Integrate $\int\sqrt{x+\sqrt{x^{2}+2}} dx$ .

Question

Q) $\int\sqrt{x+\sqrt{x^{2}+2}} dx$ .

Tried rationalising the numerator twice to get Numerator =-2 but not able to simplify denominator

The question reduces to (as per my rationalising)

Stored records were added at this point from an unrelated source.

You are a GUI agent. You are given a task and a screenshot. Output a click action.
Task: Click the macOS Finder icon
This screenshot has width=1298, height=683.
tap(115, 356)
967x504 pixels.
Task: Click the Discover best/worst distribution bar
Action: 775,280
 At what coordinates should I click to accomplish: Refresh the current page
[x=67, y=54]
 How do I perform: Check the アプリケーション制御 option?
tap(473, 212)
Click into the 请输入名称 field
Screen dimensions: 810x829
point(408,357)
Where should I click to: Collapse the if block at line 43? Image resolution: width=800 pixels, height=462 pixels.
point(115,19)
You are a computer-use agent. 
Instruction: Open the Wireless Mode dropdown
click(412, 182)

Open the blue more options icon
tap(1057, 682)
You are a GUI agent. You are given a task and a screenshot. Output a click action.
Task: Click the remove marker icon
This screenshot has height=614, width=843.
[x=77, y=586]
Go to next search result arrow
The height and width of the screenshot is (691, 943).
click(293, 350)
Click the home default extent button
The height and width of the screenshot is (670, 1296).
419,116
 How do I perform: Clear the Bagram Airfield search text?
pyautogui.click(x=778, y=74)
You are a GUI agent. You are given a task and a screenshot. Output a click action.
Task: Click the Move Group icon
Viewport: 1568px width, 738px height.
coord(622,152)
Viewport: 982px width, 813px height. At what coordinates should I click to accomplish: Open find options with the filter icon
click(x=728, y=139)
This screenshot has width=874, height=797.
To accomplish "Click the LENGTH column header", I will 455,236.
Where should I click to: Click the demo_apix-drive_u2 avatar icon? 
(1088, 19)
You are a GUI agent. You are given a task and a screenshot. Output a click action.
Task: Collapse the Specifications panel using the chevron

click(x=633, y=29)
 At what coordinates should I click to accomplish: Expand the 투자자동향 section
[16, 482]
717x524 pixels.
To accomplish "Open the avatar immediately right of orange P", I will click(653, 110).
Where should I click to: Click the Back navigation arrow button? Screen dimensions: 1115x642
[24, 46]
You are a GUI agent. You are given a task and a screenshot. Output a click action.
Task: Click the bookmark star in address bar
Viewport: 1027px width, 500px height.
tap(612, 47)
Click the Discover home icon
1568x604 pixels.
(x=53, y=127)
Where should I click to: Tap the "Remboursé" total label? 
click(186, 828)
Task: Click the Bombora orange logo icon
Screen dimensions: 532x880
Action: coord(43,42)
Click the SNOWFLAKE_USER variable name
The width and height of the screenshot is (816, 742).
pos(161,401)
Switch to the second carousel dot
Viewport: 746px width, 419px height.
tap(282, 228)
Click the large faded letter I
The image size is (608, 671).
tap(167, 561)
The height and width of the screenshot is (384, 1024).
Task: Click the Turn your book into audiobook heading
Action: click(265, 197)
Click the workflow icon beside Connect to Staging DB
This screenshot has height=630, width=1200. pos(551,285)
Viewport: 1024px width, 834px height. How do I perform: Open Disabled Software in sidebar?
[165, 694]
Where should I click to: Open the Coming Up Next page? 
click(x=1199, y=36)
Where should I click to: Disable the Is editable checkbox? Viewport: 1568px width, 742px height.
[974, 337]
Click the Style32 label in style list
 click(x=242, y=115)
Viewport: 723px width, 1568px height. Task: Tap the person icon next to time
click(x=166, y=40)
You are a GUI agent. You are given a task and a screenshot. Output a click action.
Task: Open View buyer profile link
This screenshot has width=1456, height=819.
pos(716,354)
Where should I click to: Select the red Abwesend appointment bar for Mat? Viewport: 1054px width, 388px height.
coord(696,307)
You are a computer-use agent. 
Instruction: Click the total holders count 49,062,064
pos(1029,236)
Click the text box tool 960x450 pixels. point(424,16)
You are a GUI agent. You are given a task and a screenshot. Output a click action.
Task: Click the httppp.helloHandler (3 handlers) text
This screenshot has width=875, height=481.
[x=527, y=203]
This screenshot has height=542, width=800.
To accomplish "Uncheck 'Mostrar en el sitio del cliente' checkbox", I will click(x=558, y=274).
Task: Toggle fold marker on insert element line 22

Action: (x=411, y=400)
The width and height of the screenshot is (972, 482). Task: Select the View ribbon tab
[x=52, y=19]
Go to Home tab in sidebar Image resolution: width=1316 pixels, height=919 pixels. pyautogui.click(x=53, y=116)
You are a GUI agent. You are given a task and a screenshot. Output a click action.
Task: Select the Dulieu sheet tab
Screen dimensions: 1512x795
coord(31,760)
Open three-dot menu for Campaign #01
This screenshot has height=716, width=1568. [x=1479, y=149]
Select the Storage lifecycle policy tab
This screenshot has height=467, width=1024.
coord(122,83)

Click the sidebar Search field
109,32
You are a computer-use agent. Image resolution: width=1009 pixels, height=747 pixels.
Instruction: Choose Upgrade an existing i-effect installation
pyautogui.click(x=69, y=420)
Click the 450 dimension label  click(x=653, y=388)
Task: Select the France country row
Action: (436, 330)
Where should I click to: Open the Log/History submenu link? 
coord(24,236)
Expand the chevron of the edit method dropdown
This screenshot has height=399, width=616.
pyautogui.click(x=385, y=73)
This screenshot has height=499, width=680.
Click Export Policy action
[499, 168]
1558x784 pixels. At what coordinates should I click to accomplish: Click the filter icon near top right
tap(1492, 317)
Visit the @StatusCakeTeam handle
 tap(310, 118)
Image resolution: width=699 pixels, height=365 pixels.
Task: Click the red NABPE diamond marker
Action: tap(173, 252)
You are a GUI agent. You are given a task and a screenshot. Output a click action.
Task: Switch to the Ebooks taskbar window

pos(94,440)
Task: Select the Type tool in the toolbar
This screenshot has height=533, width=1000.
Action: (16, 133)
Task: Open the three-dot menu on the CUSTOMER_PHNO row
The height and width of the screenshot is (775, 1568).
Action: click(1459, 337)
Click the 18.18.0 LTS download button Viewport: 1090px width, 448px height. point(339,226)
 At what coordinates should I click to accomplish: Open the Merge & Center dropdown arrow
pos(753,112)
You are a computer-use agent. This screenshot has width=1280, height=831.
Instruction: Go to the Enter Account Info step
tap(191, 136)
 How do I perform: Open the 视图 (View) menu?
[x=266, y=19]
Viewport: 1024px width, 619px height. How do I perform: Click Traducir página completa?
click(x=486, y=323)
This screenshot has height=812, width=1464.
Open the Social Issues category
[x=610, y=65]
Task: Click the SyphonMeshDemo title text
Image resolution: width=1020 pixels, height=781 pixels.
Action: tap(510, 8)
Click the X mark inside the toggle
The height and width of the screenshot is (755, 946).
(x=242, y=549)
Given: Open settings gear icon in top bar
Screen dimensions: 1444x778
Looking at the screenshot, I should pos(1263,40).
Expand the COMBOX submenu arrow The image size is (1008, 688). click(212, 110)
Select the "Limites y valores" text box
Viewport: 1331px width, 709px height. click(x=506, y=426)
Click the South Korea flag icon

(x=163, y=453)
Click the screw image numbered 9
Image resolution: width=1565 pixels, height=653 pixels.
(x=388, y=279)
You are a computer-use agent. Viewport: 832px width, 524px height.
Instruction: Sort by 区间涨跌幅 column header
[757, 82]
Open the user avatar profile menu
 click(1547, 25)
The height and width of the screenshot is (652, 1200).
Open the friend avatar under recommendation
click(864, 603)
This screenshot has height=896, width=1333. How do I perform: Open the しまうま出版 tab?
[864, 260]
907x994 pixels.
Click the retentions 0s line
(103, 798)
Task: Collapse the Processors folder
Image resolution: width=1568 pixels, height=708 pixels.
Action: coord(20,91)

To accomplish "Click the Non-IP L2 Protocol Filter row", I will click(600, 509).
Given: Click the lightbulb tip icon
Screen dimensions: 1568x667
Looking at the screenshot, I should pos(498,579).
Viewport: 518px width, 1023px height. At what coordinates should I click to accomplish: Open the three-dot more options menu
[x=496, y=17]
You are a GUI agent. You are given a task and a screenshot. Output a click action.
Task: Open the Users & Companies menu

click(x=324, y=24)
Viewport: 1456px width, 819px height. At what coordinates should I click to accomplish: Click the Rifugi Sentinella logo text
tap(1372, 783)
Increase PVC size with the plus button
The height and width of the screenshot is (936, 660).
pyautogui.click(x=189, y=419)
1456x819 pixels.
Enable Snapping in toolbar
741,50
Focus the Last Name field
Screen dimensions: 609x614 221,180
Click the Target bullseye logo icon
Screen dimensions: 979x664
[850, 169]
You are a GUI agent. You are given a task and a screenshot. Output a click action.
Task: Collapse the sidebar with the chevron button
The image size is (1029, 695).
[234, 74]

$$\int \frac{-2}{\bigl(x - \sqrt{x^2+2}\bigr)\sqrt{x + \sqrt{x^2+2}}}\,dx$$

Answer 1

Let $$\displaystyle I = \int \sqrt{x+\sqrt{x^2+2}}dx\;$$

Now Put $$\displaystyle (x+\sqrt{x^2+2}) = e^{2t}\;$$ Then $$\displaystyle \left(1+\frac{x}{\sqrt{x^2+2}}\right)dx = 2e^{2t}dt$$

So we get $$\displaystyle \left(\frac{e^{2t}}{\sqrt{x^2+2}}\right)dx = 2e^{2t}dt\Rightarrow dx = 2\sqrt{x^2+2}dt$$

Now Using $$\displaystyle \bullet\; \left(\sqrt{x^2+2}+x\right)\cdot \left(\sqrt{x^2+2}-x\right) = 2$$

So we get $$\displaystyle \left(\sqrt{x^2+2}-x\right) = \frac{2}{e^{2t}}$$

Now $$\displaystyle \sqrt{x^2+2} = \frac{1}{2}\cdot \left(e^{2t}+\frac{2}{e^{2t}}\right)$$

So Integral $$\displaystyle I = \int e^{t}\cdot \left(e^{2t}+\frac{2}{e^{2t}}\right)dt = \int e^{3t}dt+2\int e^{-t}dt$$

So we get $$\displaystyle I = \frac{1}{3}e^{3t}-2e^{-t}+\mathcal{C} = \frac{1}{3}\left(x+\sqrt{x^2+2}\right)^{\frac{3}{2}}-2\cdot \left(x+\sqrt{x^2+2}\right)^{-\frac{1}{2}}+\mathcal{C}$$

Answer 2

Try the substitution $$ u=x+\sqrt{x^2+2}. $$ After simplification, you will probably end up with $$ \int \frac{1}{2}\sqrt{u}+\frac{1}{u\sqrt{u}}\,du $$ which you probably can integrate directly(?).

Answer 3

Hint:

One could choose :

$$t=\sqrt{x+\sqrt{x^2+2}}$$ then square to get a more meaningful equation$$t^2-x=\sqrt{x^2+2}$$ squaring again and solving for $x$ we get $$x=\frac{t^4-2}{2t^2}$$

I'm sure you can take it from here. If not, prompt me for more details.